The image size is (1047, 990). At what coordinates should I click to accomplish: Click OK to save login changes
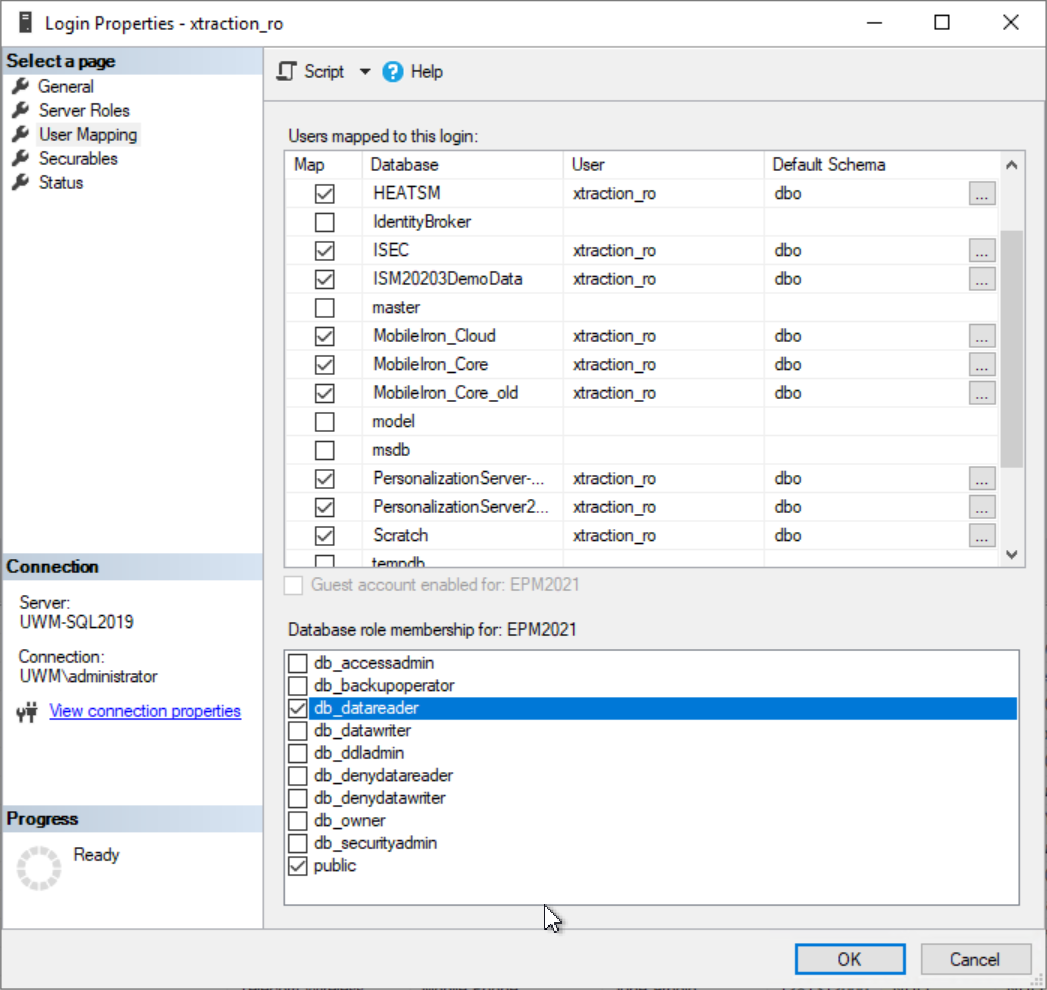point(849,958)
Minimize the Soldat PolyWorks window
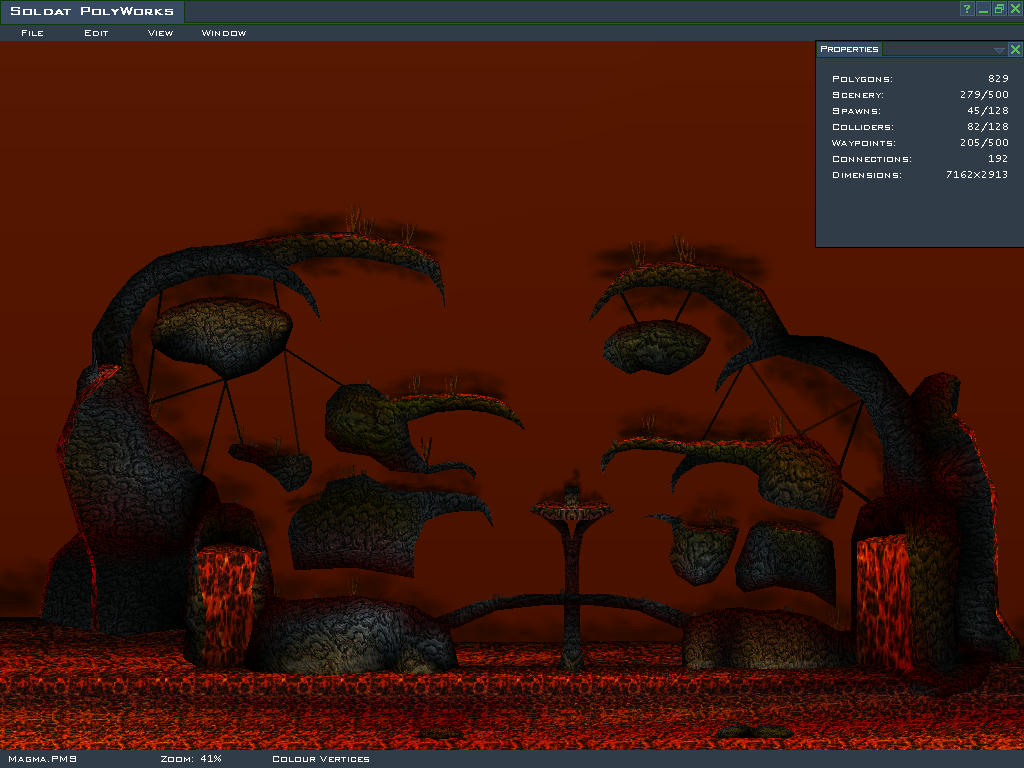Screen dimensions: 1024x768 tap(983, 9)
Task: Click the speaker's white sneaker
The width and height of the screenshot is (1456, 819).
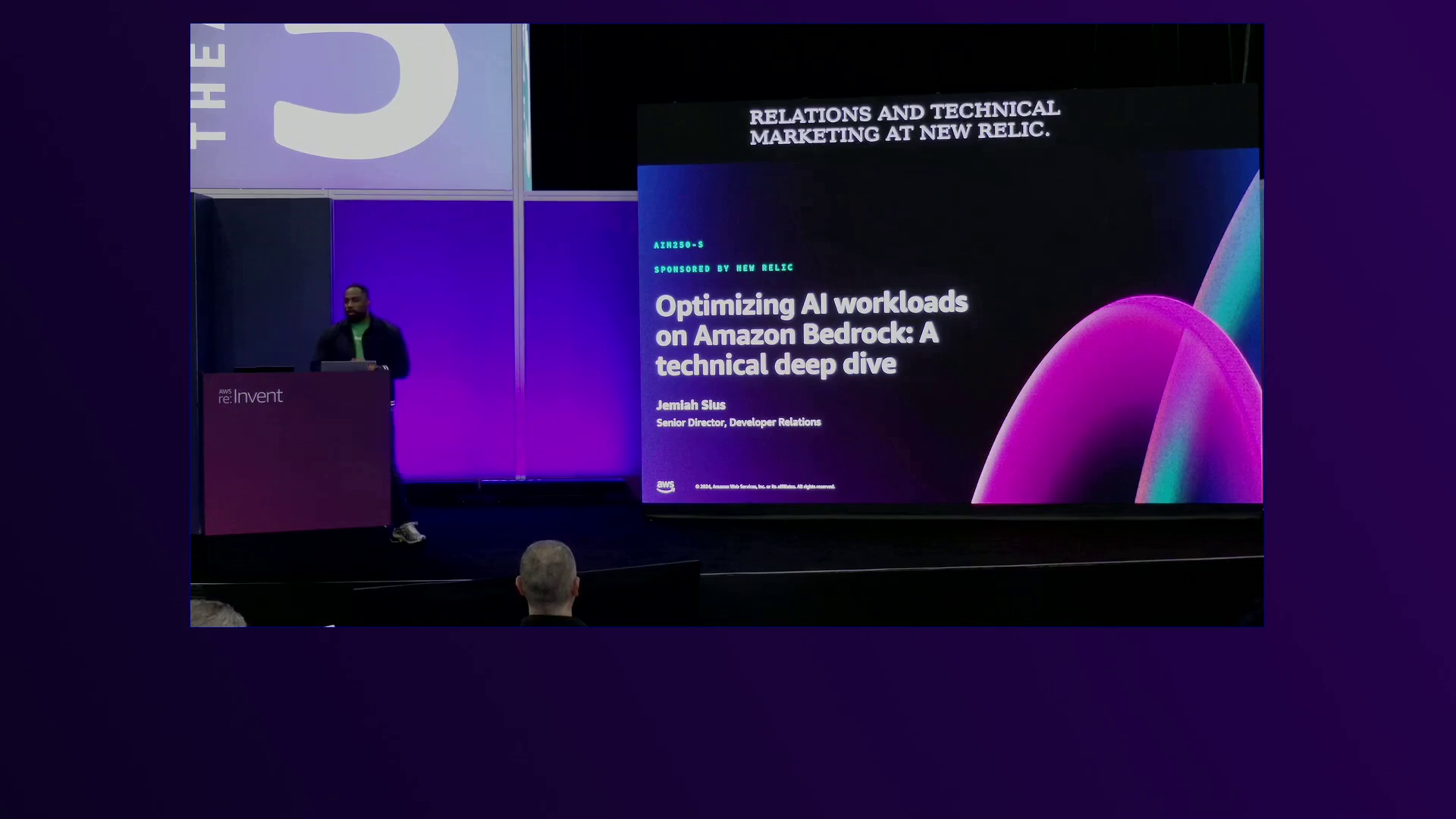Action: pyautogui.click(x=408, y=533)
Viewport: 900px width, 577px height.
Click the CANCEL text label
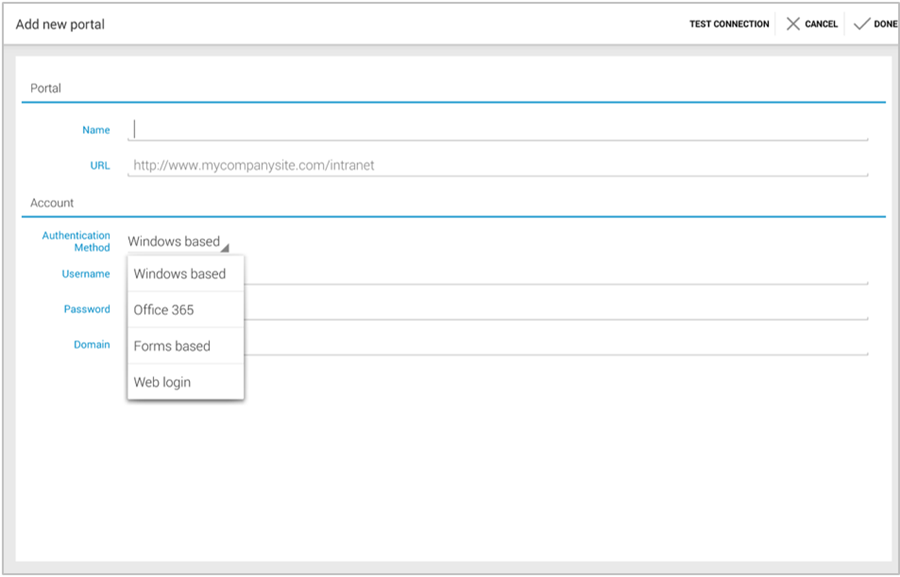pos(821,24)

...

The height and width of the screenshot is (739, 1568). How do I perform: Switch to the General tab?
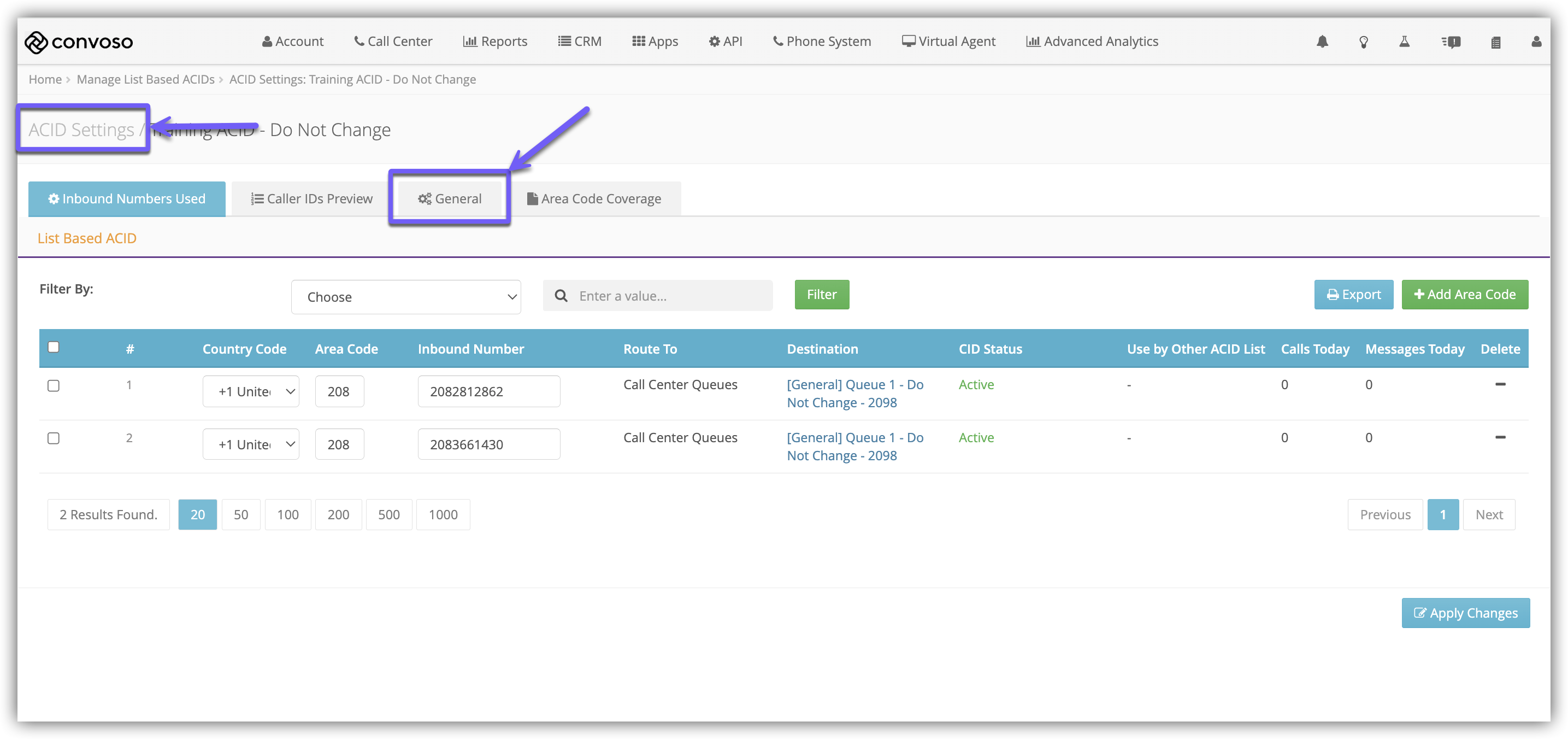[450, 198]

To do:
Please give the data from the line with "Minimize the Soldat PolyWorks window" to the line with "pos(821,24)", both included, as a Markdown table with the columns Row and Data line. Leave out blank lines and the pictures.

Result below:
| Row | Data line |
|---|---|
| 1 | Minimize the Soldat PolyWorks window |
| 2 | Screen dimensions: 1024x768 tap(983, 9) |
| 3 | Task: Click the speaker's white sneaker |
| 4 | The width and height of the screenshot is (1456, 819). |
| 5 | Action: pyautogui.click(x=408, y=533) |
| 6 | Viewport: 900px width, 577px height. |
| 7 | Click the CANCEL text label |
| 8 | pos(821,24) |